Basia Kurdej-Szatan podupadła na zdrowiu! Wszystko przez pracę!
Intensywna praca i nowe wyzwania zawodowe odbiły się na zdrowiu Basi Kurdej-Szatan (33 l.). Dlatego postanowiła nieco zwolnić tempo i wrócić do przerwanej terapii...
Na co dzień jest wulkanem energii, co pokazała, gdy prowadziła realizowane na żywo odcinki programu "The Voice of Poland". I choć Barbara Kurdej-Szatan od pięciu lat zmaga się z boreliozą, groźną i trudną w leczeniu chorobą, stara się o niej nie myśleć. Ostatnie wyniki badań aktorki są jednak niepokojące.
"Wyszły źle, ale czuję się dobrze" - mówi gwiazda. - "Być może to dobre samopoczucie zawdzięczam swojemu pozytywnemu nastawieniu. Bo gdy ostatnio byłam znerwicowana, czułam, że choroba znów przejmuje nade mną kontrolę" - dodaje.
Aktorka porzuciła antybiotykoterapię i postanowiła wrócić do niekonwencjonalnej metody leczenia za pomocą specjalnych prądów.
"Antybiotyk na dłuższą metę osłabia i wyniszcza organizm" - wyjaśnia "Na żywo". - "Oprócz prądów, stosuję też dietę i zioła" - dodaje Kurdej-Szatan.
Niestety, w ferworze codziennych obowiązków Basia zapomina zarówno o regularnych badaniach, jak i stosowaniu kuracji.
"Jestem bardzo niesystematyczna" - mówi nam.
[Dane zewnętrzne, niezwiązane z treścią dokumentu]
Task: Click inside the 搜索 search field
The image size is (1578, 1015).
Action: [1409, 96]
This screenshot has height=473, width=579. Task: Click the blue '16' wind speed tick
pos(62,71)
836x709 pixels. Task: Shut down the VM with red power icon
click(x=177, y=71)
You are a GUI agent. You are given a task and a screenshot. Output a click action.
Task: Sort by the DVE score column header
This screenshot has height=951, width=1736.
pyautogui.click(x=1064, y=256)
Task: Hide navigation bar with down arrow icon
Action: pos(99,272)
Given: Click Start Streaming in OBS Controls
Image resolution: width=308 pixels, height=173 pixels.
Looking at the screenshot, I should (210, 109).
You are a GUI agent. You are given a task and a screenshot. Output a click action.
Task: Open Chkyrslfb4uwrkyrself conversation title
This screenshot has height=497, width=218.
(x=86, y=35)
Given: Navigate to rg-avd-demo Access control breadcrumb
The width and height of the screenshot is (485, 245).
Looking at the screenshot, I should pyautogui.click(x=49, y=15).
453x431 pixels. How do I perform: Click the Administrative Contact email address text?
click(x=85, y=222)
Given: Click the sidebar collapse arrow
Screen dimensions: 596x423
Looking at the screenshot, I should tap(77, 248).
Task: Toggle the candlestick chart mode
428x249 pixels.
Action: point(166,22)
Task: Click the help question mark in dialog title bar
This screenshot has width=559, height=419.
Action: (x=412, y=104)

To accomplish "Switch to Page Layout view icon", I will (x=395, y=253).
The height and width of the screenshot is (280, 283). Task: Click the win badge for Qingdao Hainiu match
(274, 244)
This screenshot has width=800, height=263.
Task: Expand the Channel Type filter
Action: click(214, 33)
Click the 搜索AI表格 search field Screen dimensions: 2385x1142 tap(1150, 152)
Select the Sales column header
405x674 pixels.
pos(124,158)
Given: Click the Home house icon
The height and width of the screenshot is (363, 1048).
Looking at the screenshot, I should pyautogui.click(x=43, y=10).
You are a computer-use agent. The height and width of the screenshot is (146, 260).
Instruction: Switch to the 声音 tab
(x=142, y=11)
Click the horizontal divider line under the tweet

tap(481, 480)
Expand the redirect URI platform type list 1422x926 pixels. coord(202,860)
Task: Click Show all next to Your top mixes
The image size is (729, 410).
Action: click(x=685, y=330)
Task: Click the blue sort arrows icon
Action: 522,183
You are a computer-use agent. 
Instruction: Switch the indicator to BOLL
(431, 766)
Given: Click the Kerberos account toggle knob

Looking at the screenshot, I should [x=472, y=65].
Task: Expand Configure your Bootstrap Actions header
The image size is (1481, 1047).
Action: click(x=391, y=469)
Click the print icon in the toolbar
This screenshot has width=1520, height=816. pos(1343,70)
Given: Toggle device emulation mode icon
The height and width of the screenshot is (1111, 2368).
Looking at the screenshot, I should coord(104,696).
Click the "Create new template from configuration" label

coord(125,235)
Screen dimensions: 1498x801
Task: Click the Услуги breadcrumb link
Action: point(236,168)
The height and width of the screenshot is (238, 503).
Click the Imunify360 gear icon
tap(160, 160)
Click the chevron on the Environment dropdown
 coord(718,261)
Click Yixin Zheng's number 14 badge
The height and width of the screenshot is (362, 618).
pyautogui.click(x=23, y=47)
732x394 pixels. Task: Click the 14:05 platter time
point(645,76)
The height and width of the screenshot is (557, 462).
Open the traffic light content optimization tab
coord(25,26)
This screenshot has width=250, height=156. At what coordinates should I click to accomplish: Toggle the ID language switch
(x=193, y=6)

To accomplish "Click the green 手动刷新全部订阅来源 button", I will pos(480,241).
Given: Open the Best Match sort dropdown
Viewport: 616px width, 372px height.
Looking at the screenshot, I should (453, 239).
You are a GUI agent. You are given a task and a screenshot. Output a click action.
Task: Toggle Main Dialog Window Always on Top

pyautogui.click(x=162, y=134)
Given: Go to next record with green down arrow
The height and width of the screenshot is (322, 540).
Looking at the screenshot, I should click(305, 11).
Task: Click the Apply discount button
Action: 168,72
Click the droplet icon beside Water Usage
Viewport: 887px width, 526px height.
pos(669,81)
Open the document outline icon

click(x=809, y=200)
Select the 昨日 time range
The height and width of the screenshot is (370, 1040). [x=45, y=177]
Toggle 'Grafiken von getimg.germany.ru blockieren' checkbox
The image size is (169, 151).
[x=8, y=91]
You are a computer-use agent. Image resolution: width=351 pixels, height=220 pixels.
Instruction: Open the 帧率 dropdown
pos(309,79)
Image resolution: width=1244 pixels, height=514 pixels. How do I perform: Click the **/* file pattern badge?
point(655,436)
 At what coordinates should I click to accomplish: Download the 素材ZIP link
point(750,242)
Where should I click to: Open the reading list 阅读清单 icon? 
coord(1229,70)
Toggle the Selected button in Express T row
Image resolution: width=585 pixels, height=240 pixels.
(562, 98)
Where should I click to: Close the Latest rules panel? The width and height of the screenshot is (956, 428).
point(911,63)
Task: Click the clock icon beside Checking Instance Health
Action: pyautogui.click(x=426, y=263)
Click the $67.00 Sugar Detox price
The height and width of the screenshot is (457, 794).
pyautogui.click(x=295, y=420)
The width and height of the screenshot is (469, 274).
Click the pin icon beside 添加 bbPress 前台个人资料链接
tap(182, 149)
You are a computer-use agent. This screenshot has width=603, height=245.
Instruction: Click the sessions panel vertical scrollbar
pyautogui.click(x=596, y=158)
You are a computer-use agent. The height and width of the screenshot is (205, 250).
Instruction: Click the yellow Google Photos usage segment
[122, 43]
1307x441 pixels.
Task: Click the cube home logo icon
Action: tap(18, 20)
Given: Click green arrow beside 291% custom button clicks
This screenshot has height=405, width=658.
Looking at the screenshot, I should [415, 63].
A dyscyplina to podstawa skutecznego leczenia boreliozy. Gwiazda musi być zdrowa, bo nie zrezygnowała z marzeń o rodzeństwie dla swojej córki, Hani (7 l.).
"Moje plany powiększenia rodziny są nadal aktualne" - zdradza.
Być może myśl o tym, że choroba jest przeszkodą w planowaniu drugiego dziecka, zmobilizuje Basię do skupienia się na walce o własne zdrowie. Na szczęście ma u boku męża Rafała (30 l.), który bardzo ją w tym wspiera.